Re: What does volatile guarantee?

From:
=?ISO-8859-1?Q?Arne_Vajh=F8j?= <arne@vajhoej.dk>
Newsgroups:
comp.lang.java.programmer
Date:
Sat, 13 Feb 2010 15:18:39 -0500
Message-ID:
<4b770914$0$280$14726298@news.sunsite.dk>
On 13-02-2010 13:40, Peter Duniho wrote:

Arne Vajh?j wrote:

I believe that current JLS still does not guarantee
atomicity of reading/writing long and double.


Those being primitive types, it does. Lew even described the relevant
"volatile" rule in his earlier reply:

Lew wrote:
 > [...]
 > - Reads from and writes to 'x' are atomic, whether that variable
 > represents any primitive including 'long' or 'double', or a reference.


Section 17.7 in the JLS states:

<quote>
Some implementations may find it convenient to divide a single write
action on a 64-bit long or double value into two write actions on
adjacent 32 bit values. For efficiency's sake, this behavior is
implementation specific; Java virtual machines are free to perform
writes to long and double values atomically or in two parts.

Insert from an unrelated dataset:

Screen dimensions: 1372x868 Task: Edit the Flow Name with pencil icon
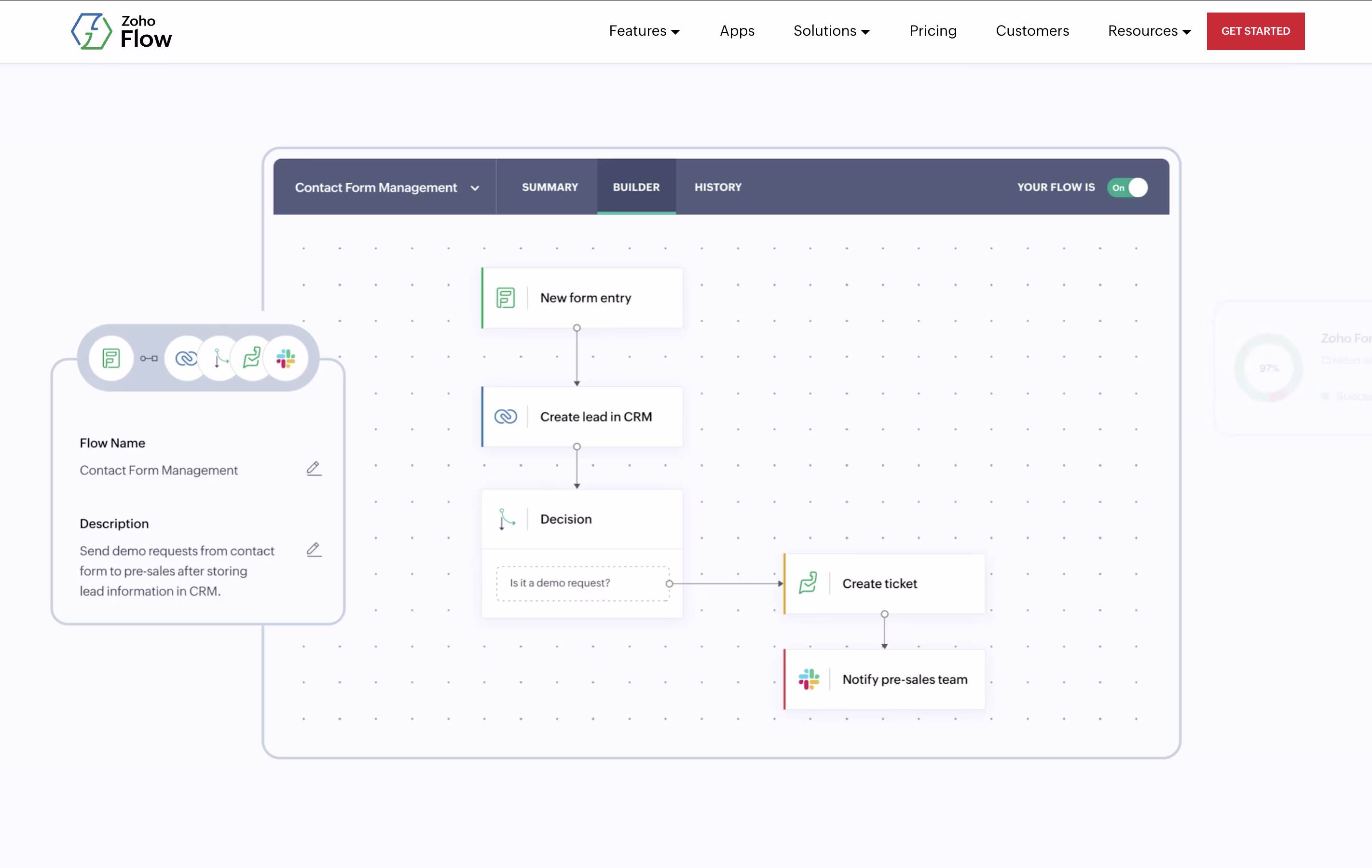pos(314,469)
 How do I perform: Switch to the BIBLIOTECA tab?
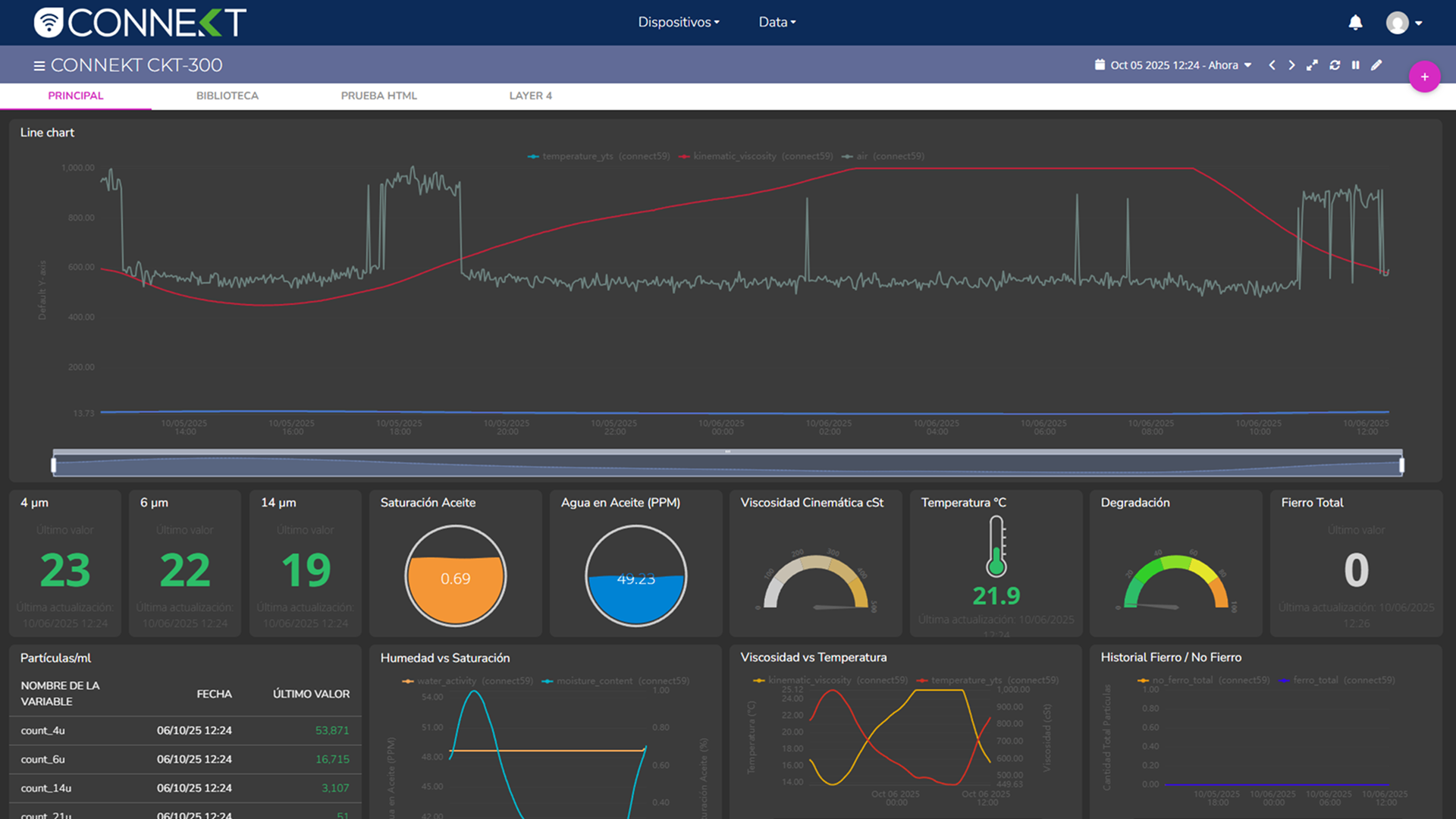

For the purposes of the Java programming language memory model, a single
write to a non-volatile long or double value is treated as two separate
writes: one to each 32-bit half. This can result in a situation where a
thread sees the first 32 bits of a 64 bit value from one write, and the
second 32 bits from another write. Writes and reads of volatile long and
double values are always atomic. Writes to and reads of references are
always atomic, regardless of whether they are implemented as 32 or 64
bit values.

VM implementors are encouraged to avoid splitting their 64-bit values
where possible. Programmers are encouraged to declare shared 64-bit
values as volatile or synchronize their programs correctly to avoid
possible complications.
<quote>

Lew is talking about volatile long's, which is not what we are
discussing here (volatile long's has been atomic since 1.0).